Look through the material and copy each line holding "left".

*Information supplied*
Segment Open
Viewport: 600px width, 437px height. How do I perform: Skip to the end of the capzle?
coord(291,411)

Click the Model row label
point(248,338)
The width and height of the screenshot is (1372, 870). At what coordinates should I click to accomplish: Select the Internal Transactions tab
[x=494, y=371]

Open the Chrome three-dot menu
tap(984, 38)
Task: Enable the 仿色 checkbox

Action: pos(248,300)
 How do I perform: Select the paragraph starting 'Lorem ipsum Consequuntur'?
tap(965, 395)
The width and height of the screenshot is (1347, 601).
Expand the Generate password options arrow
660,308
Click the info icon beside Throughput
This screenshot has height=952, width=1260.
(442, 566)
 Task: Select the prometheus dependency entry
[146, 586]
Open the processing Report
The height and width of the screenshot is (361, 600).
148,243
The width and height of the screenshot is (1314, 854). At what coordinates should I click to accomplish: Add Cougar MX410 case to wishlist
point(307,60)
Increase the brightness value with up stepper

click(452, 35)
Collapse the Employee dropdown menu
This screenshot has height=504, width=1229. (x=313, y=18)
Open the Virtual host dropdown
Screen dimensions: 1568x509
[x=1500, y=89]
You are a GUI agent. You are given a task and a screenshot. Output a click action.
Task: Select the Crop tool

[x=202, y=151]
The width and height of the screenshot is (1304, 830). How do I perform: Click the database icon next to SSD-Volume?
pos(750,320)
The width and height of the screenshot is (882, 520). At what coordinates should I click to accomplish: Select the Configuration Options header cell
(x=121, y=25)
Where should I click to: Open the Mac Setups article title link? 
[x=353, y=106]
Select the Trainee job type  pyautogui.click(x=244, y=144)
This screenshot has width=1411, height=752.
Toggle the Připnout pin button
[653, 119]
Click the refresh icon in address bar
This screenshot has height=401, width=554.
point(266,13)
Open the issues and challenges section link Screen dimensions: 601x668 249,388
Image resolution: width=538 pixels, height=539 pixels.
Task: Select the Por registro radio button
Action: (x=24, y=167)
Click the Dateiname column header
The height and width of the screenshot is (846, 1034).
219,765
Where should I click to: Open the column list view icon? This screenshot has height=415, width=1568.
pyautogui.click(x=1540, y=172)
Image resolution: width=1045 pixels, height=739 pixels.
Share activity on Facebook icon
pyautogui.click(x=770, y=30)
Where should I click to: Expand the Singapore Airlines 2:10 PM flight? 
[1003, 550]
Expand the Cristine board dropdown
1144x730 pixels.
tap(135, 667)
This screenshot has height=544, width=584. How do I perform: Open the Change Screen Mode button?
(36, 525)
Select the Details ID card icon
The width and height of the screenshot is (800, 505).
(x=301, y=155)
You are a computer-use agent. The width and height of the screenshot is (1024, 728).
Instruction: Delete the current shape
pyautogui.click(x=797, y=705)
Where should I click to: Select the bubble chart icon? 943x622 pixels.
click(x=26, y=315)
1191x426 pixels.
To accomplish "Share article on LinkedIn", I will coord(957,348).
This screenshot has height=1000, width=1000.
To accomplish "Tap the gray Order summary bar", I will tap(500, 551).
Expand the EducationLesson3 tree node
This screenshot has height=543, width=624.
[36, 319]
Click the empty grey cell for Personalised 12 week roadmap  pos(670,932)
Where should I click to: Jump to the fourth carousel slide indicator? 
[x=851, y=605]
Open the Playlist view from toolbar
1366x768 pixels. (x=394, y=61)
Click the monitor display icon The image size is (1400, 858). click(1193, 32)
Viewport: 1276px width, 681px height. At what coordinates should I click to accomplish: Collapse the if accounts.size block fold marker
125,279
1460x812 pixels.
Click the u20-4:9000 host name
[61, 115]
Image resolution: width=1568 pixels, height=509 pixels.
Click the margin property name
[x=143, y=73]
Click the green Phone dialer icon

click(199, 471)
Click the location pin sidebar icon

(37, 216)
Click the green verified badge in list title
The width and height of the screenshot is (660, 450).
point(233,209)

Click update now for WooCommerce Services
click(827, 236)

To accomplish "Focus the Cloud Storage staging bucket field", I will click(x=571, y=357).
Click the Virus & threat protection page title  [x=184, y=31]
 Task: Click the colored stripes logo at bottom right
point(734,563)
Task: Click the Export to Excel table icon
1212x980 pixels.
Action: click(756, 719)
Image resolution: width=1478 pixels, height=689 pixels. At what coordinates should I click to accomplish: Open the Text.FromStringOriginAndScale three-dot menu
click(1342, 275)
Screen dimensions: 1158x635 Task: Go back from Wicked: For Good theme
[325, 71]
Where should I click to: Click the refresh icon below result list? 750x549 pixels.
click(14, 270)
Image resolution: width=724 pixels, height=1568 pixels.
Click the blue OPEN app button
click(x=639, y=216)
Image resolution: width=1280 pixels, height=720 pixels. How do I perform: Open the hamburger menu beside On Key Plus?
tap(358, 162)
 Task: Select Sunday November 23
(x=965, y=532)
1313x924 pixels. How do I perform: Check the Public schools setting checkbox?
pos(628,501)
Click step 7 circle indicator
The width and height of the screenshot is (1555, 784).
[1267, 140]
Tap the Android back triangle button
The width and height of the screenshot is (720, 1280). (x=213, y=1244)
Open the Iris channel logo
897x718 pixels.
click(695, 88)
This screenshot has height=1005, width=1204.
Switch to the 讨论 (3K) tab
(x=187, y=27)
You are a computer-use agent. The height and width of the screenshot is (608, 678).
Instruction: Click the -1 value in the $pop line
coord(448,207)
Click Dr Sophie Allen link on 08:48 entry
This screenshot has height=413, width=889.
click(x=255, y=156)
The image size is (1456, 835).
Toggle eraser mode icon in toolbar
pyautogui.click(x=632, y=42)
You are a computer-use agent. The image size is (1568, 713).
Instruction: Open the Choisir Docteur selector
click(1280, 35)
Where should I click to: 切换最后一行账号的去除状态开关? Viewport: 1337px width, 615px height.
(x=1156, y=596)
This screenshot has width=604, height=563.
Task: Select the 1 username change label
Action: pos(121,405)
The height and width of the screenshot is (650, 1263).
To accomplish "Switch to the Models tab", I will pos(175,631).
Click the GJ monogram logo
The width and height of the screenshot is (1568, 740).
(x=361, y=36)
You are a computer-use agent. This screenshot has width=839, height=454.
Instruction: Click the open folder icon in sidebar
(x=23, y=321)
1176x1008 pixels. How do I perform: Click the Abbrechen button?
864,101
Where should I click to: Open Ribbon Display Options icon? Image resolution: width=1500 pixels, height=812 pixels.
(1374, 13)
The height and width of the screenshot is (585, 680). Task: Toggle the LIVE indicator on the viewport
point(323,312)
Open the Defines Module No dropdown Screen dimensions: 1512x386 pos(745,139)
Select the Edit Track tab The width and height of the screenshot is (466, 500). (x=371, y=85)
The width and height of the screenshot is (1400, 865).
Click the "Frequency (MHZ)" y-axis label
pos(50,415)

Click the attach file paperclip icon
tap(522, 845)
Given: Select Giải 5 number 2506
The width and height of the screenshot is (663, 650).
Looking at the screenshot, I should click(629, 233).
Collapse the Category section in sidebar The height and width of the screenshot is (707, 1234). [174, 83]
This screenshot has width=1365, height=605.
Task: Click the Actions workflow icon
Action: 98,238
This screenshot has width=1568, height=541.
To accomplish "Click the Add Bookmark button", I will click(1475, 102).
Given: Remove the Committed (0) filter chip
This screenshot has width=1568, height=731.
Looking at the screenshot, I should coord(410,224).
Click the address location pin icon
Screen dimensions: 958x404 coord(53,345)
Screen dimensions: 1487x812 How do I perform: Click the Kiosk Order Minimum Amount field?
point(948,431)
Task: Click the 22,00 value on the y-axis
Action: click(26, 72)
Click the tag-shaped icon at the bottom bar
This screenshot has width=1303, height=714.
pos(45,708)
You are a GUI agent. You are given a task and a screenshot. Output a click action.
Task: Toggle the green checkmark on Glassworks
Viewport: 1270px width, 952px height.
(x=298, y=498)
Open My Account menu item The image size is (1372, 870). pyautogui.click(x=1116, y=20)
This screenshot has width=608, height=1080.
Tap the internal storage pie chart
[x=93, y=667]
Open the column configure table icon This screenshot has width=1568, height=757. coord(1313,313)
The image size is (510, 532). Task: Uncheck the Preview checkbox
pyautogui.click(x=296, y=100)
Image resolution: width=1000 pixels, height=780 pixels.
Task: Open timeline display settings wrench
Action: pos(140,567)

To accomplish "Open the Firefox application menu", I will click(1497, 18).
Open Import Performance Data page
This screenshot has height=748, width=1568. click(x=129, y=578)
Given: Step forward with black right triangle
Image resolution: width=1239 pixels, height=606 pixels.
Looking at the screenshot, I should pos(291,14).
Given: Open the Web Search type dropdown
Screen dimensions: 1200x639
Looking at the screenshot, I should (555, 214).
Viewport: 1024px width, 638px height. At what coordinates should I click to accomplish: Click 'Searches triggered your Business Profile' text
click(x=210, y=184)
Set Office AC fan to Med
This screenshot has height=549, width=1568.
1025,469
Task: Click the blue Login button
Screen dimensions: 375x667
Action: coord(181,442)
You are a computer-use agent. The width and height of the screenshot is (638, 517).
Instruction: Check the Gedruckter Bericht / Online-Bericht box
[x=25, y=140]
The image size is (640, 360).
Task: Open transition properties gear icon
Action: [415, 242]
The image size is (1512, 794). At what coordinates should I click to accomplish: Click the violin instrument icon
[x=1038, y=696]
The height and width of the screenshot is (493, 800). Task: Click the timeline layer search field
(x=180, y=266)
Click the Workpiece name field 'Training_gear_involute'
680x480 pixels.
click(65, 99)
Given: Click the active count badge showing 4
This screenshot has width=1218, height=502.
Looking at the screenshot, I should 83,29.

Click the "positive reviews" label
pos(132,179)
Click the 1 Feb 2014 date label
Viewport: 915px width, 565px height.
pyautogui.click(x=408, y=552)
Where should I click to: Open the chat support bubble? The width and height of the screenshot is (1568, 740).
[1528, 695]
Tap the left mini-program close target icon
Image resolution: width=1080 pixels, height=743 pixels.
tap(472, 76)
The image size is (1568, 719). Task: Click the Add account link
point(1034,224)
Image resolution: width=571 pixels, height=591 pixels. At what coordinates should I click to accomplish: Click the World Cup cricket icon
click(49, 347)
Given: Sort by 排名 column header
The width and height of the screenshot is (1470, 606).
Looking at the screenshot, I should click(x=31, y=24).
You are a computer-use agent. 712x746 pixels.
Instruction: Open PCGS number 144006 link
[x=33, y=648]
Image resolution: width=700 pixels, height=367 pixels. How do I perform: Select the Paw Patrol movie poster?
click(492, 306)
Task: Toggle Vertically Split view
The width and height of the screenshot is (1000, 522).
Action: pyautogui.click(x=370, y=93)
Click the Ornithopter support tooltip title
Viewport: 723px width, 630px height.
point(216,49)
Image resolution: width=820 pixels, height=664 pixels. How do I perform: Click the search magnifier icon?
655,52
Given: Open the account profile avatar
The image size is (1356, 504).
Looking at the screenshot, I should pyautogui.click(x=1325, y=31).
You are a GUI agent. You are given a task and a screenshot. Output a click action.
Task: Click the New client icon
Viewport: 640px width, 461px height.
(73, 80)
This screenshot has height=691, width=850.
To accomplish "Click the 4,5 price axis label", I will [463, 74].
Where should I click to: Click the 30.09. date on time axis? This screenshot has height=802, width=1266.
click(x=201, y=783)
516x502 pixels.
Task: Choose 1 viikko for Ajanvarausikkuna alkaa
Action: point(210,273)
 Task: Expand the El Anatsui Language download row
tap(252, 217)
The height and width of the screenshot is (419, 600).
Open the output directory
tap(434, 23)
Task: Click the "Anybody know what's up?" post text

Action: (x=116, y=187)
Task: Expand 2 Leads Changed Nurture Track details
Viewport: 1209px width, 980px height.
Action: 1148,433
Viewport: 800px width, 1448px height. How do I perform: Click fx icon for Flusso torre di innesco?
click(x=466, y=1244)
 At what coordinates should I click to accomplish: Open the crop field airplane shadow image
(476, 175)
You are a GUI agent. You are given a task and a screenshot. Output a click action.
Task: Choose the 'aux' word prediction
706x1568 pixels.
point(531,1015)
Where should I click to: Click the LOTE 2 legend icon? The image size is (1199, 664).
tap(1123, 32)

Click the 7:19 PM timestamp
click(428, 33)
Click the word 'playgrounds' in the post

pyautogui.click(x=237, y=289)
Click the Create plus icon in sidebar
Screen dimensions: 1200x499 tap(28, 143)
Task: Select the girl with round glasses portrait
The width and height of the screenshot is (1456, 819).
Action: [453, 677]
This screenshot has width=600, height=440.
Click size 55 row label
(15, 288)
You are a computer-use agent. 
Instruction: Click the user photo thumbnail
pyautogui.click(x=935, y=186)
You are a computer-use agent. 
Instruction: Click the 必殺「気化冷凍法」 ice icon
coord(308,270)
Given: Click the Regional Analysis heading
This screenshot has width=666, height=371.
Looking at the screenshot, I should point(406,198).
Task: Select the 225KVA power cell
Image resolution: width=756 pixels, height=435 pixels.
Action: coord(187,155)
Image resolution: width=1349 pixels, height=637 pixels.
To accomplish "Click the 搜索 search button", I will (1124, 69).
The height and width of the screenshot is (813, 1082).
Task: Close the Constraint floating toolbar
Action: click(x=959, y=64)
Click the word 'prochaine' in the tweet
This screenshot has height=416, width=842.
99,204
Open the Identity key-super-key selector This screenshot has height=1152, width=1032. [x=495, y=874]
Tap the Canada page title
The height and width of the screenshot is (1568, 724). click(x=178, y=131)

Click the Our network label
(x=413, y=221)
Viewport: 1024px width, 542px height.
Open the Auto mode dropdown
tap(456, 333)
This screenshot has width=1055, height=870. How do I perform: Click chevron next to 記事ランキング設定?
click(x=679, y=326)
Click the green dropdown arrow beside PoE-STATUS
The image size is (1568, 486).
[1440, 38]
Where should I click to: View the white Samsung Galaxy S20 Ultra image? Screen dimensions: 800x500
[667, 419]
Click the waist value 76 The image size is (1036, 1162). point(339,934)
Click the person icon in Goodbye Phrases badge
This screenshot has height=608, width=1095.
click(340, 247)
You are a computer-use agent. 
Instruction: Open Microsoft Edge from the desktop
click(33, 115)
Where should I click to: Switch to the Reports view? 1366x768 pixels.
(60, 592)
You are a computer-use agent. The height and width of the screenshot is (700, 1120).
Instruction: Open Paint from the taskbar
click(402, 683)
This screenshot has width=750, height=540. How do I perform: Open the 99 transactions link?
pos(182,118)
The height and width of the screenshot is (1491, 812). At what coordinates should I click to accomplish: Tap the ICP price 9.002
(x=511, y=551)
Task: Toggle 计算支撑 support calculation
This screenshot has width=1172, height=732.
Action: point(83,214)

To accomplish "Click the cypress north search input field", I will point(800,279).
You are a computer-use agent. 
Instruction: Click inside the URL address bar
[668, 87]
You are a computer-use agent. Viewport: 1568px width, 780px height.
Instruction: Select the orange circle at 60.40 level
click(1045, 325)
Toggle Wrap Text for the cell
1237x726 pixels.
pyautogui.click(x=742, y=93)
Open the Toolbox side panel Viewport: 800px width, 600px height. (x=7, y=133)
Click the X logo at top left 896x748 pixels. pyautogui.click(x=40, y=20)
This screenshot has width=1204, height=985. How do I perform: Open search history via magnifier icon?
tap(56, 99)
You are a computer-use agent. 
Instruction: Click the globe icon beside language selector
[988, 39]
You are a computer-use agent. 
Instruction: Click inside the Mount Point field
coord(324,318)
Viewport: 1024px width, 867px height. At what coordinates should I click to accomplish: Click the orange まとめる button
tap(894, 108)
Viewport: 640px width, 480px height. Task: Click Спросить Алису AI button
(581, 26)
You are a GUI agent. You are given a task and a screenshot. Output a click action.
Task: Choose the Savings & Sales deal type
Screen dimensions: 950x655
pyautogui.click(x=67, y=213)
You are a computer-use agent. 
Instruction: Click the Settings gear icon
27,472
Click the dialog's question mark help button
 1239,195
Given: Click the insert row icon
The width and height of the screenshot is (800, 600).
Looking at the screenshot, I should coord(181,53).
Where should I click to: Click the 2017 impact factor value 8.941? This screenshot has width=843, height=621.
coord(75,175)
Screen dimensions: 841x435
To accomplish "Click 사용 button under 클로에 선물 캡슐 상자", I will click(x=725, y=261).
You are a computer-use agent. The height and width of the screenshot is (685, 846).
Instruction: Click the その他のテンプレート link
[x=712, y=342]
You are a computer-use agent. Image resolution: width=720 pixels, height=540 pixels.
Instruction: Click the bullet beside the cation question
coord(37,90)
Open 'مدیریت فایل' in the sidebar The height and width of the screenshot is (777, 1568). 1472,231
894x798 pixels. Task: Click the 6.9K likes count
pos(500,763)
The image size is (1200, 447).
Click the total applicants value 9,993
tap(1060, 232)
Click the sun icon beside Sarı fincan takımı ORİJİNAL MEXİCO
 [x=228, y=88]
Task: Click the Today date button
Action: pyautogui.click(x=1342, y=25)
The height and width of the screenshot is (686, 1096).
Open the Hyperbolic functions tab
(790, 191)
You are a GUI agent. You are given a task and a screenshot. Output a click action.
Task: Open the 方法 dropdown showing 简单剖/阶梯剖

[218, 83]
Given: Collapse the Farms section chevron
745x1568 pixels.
Segment Closed
*Answer box*
Tap the left mini-program close target icon
Click the X logo at top left 896x748 pixels. pyautogui.click(x=40, y=20)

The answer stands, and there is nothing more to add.